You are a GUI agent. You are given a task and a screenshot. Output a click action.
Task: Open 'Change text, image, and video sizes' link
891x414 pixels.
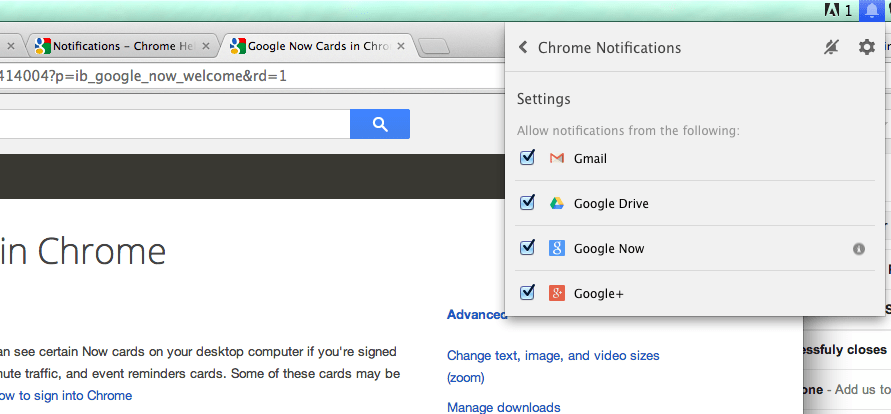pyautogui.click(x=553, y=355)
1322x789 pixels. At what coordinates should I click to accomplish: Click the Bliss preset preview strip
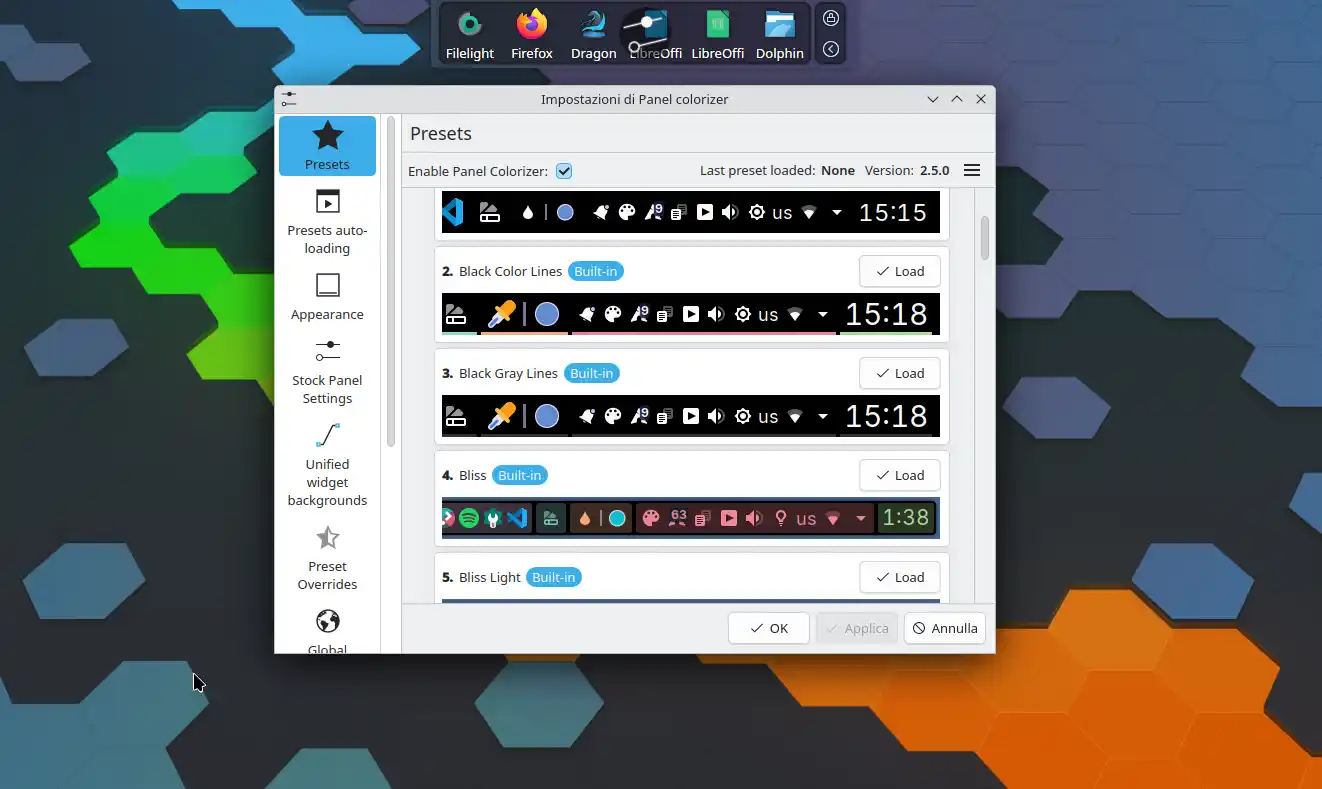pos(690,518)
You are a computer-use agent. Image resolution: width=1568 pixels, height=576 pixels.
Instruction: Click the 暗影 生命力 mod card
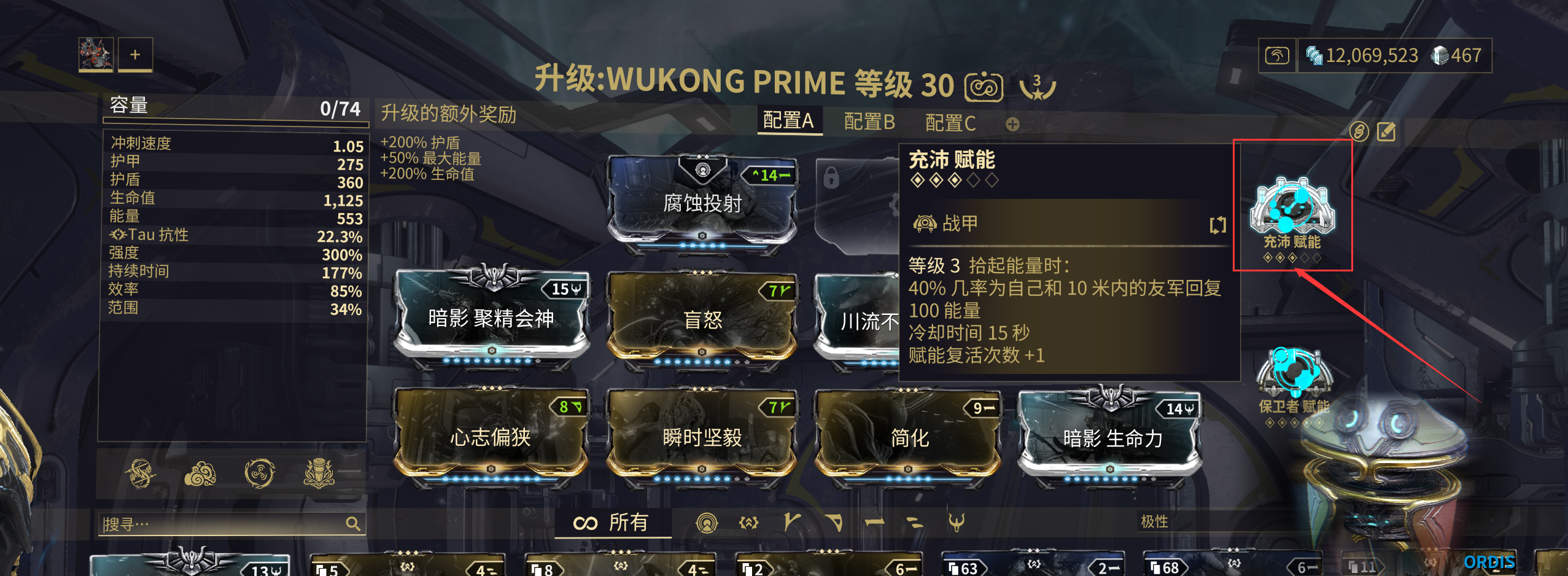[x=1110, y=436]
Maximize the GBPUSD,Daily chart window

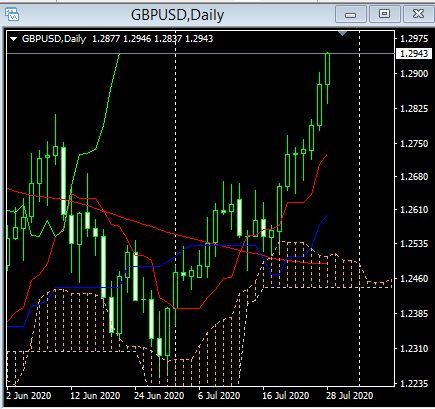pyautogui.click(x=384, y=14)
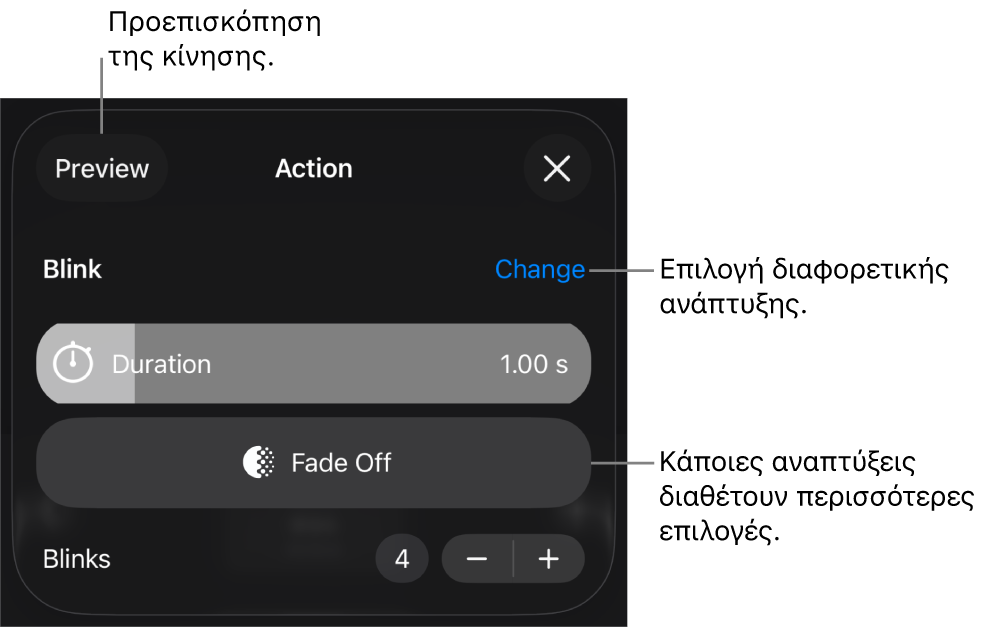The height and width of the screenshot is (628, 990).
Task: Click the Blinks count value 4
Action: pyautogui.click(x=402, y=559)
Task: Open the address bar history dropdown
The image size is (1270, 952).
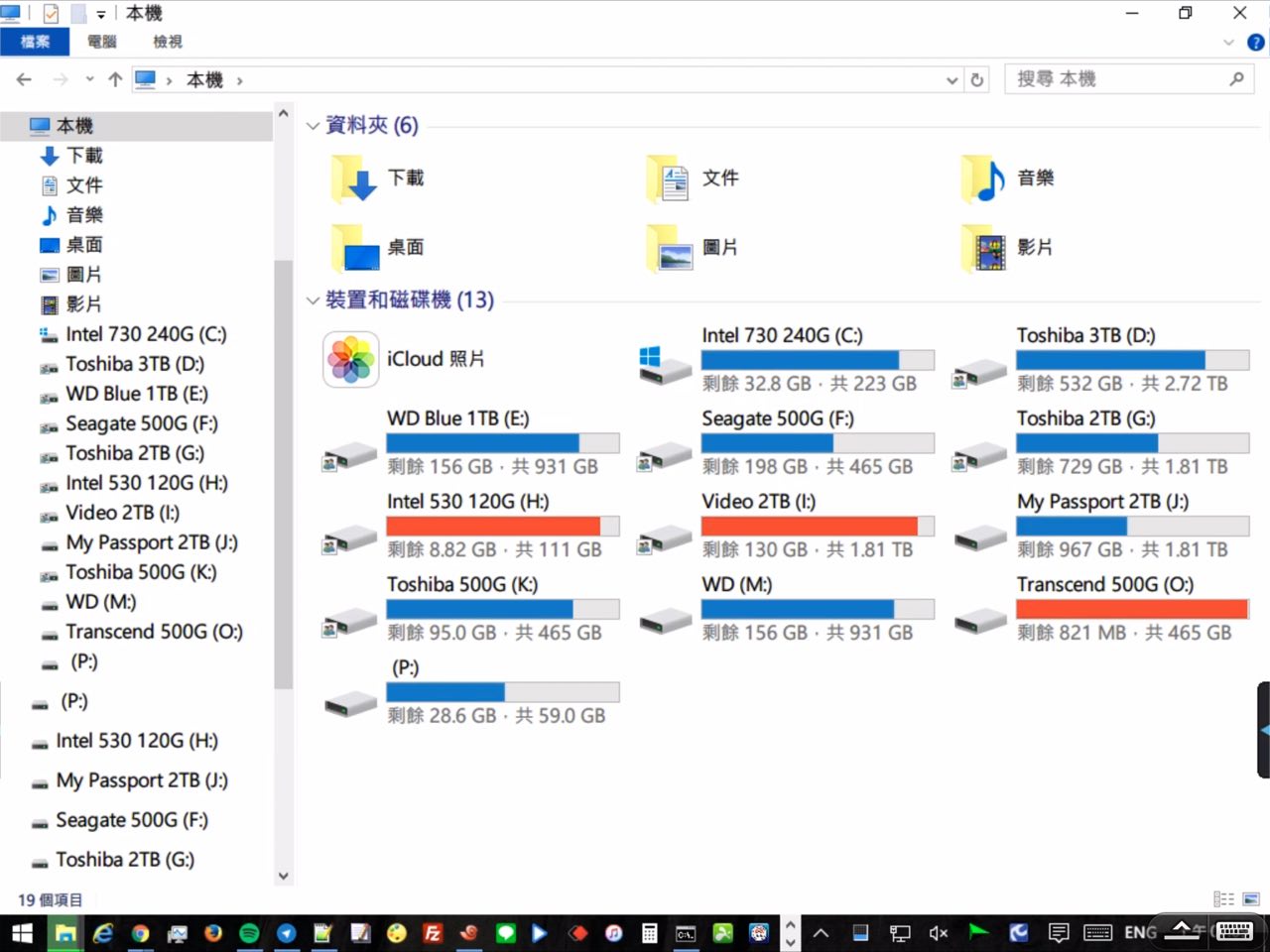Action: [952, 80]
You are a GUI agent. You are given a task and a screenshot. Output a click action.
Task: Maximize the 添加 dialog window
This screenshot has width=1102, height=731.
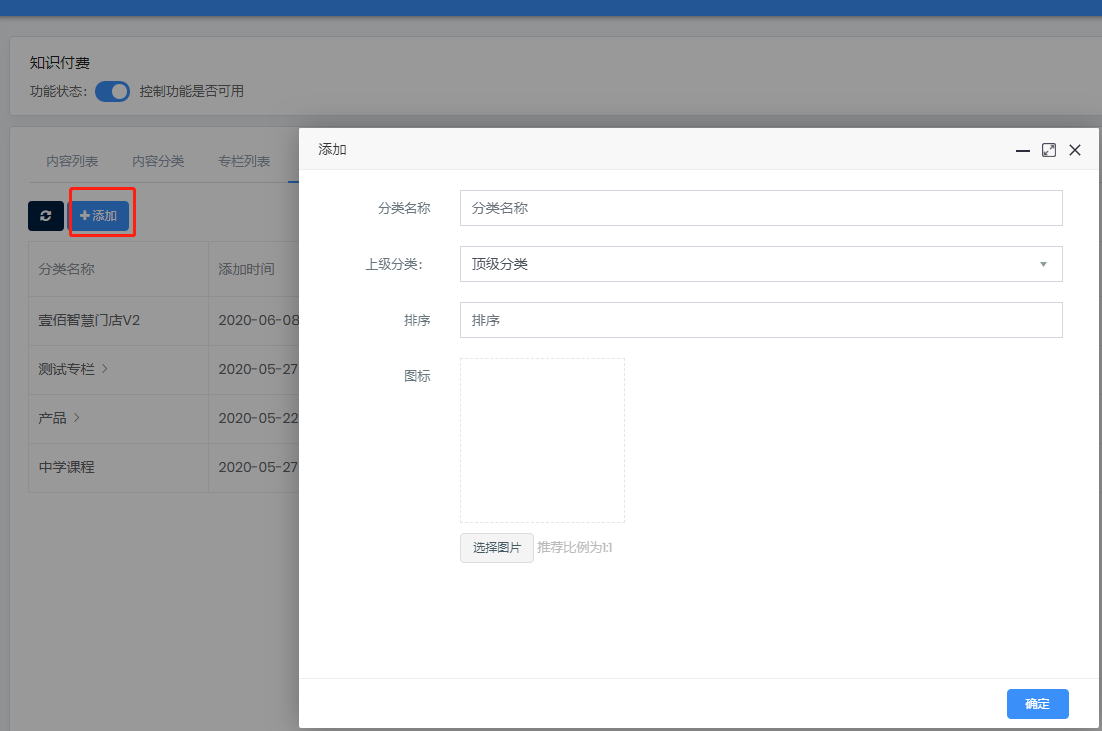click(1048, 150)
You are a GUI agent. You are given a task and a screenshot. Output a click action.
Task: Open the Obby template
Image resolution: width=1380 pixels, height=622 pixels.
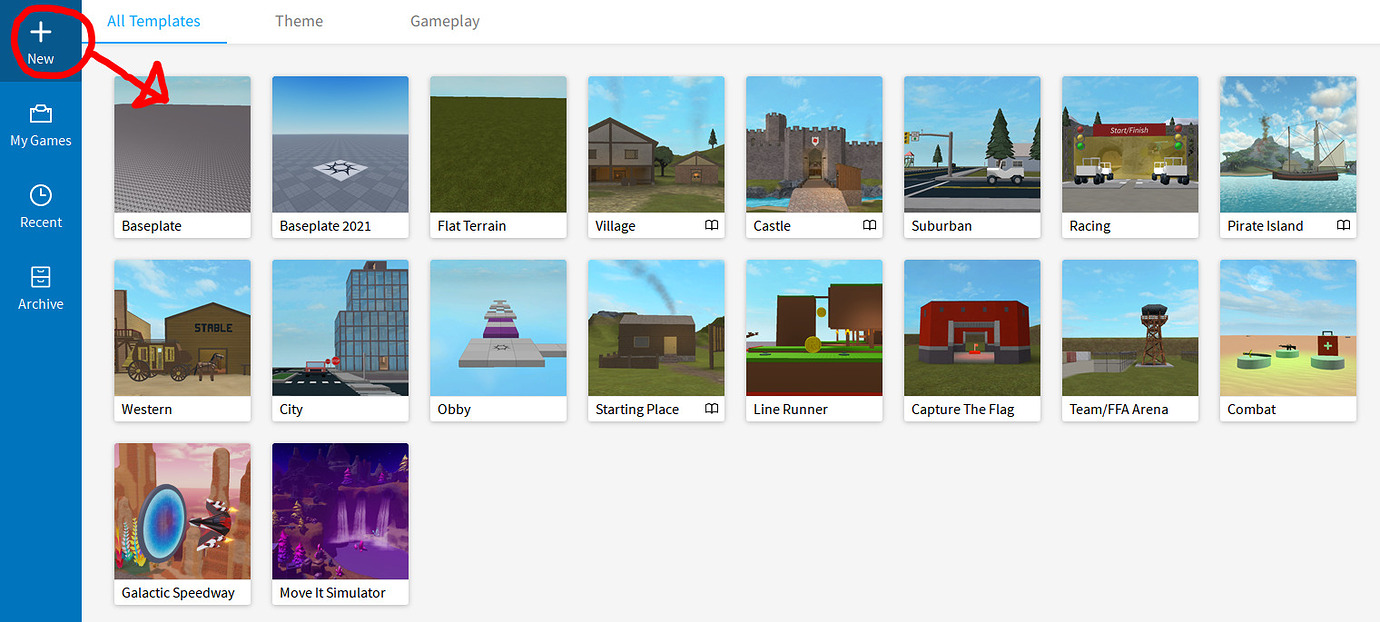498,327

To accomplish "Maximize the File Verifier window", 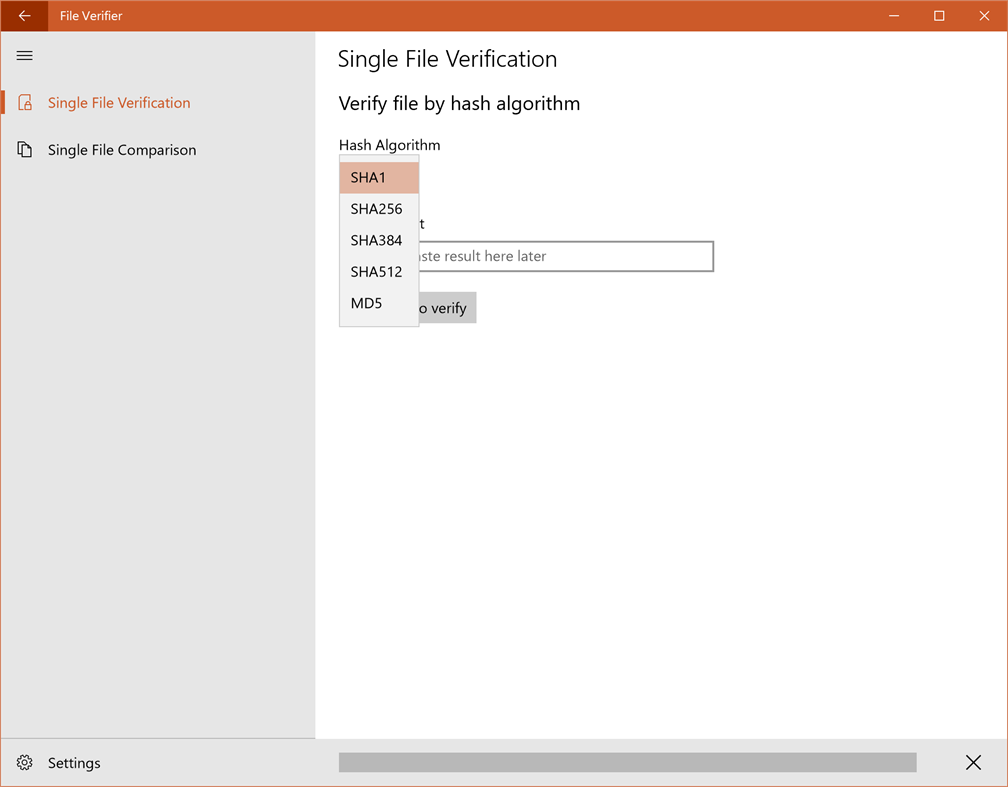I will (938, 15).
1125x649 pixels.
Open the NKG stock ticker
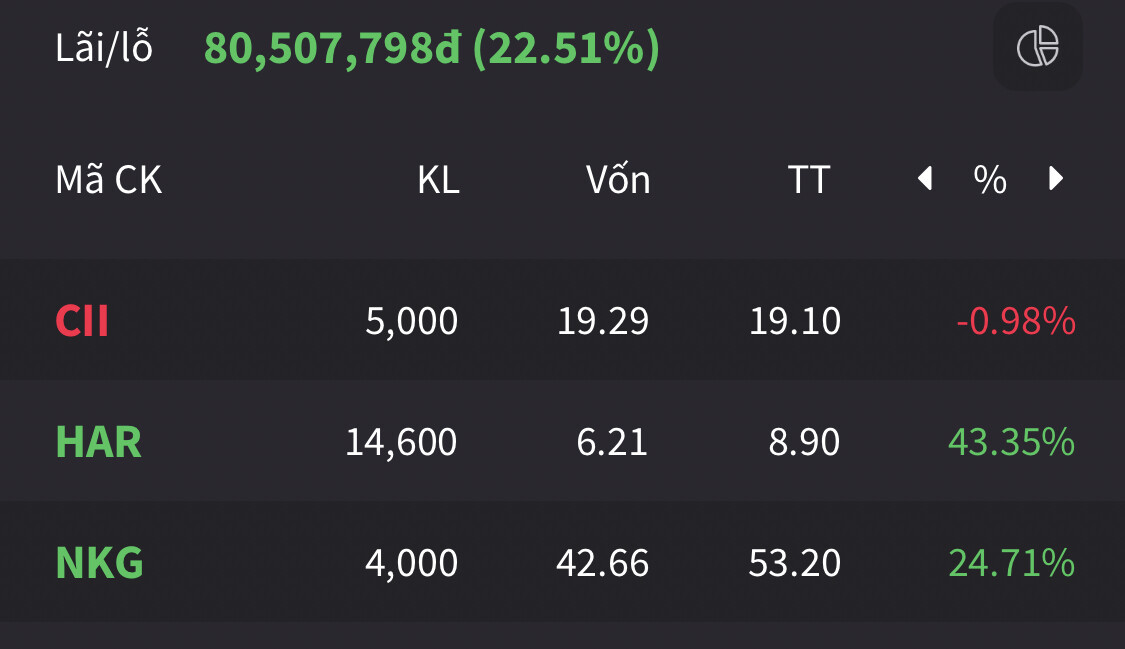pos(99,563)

════

__Problem to solve__.
Only one stretch of the material above is wanted: the line containing "The image size is (1270, 952)." through the line containing "Task: Open the Obby template". Restate it word for word, minus the pictures.

__Answer to the exercise__.
The image size is (1270, 952).
Action: [952, 80]
You are a GUI agent. You are given a task and a screenshot. Output a click action.
Task: Maximize the 添加 dialog window
This screenshot has width=1102, height=731.
click(1048, 150)
You are a GUI agent. You are given a task and a screenshot. Output a click action.
Task: Open the Obby template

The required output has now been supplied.